The executive was asked by moderator Cynthia Littleton of Deadline sister publication Variety about whether he could see Fox relinquishing rights to the NFL when the current deal expires in 2022. “I could, but I don’t think it’s going to happen,” he said. “NBC lost the NFL years back and did pretty well before they got it back in Sunday night. A station with strong local ties and strong local programming will be OK. We’re not expecting that to happen.” Negotiations should take place over the next year, he predicted, and Abernethy described his outlook as “hopeful.”
Asked for his Super Bowl pick in the February 2 contest (to be carried by Fox) between the San Francisco 49ers and Kansas City Chiefs, Abernethy joked he is “rooting for the ratings.”
Fox’s lucrative portfolio of stations and the original programming outfit in the unit account for a large chunk of Fox Corp.’s revenue now that the parent company has slimmed down after the Disney-Fox deal in 2019.
As to the revival in the syndication marketplace, the exec said, “I was a little worried that studios were going to stop doing these big shows, but they’re not. So, it’s the best of both worlds for us,” given the company’s status as a significant buyer and seller of syndicated fare.

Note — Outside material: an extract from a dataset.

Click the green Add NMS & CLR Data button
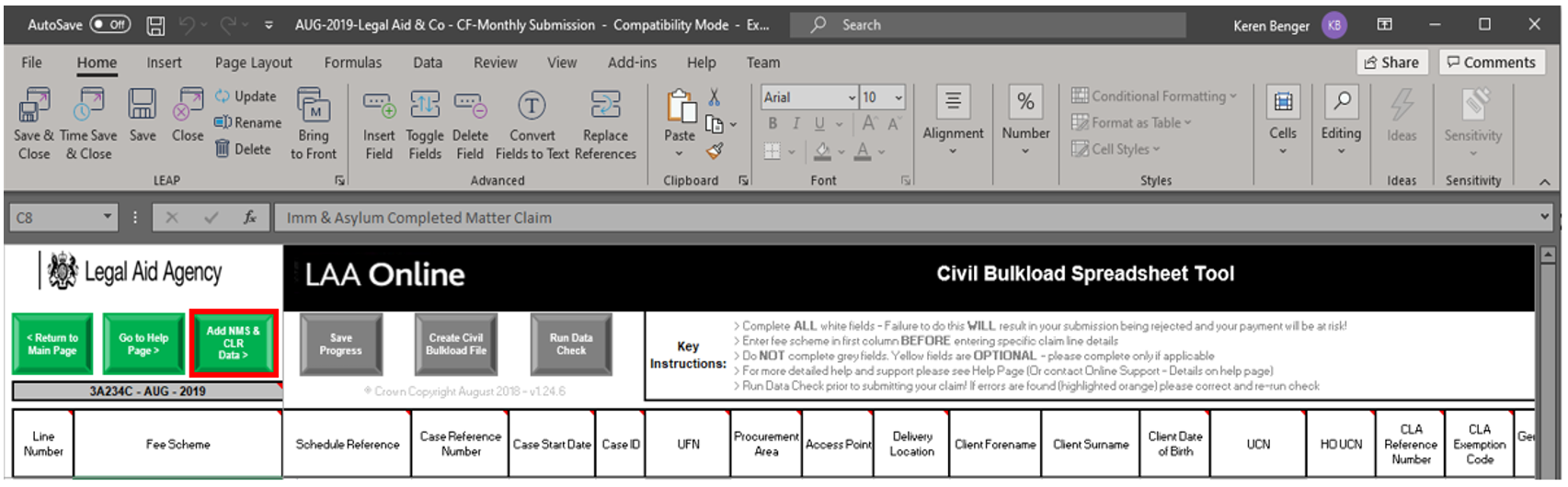This screenshot has width=1568, height=487. pyautogui.click(x=234, y=344)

Consolidation has created much larger groups, and Fox too has added stations in Milwaukee and Seattle in recent months. But Abernethy said there’s not an M&A drive happening at Fox. “We would like to get bigger in the market if the deal works but we don’t see any compelling reason to get a lot bigger,” he said.
Dealmaking, of course, is regulated by the Federal Communications Commission, the affiliations of whose five members correspond with who is in the White House. Republican FCC commissioners have expressed anti-regulatory sentiment across the board over the past three years and are currently scrutinizing the 39% cap on station ownership.
Abernethy said a win by Democrats in 2020 would mean “the whole dialogue could get a lot different” with a less favorable position for station owners compared with the Trump Era climate. He added that it’s “silly that we can’t scale our business into a national business,” a sentiment voiced at NATPE by Nexstar CEO Perry Sook, whose company recently closed a $4.1 billion acquisition of Tribune Media after a fraught regulatory process from prior suitor Sinclair. Removing the cap altogether, a remedy called for by many station owners, “will not happen for a very long time,” Abernethy predicted.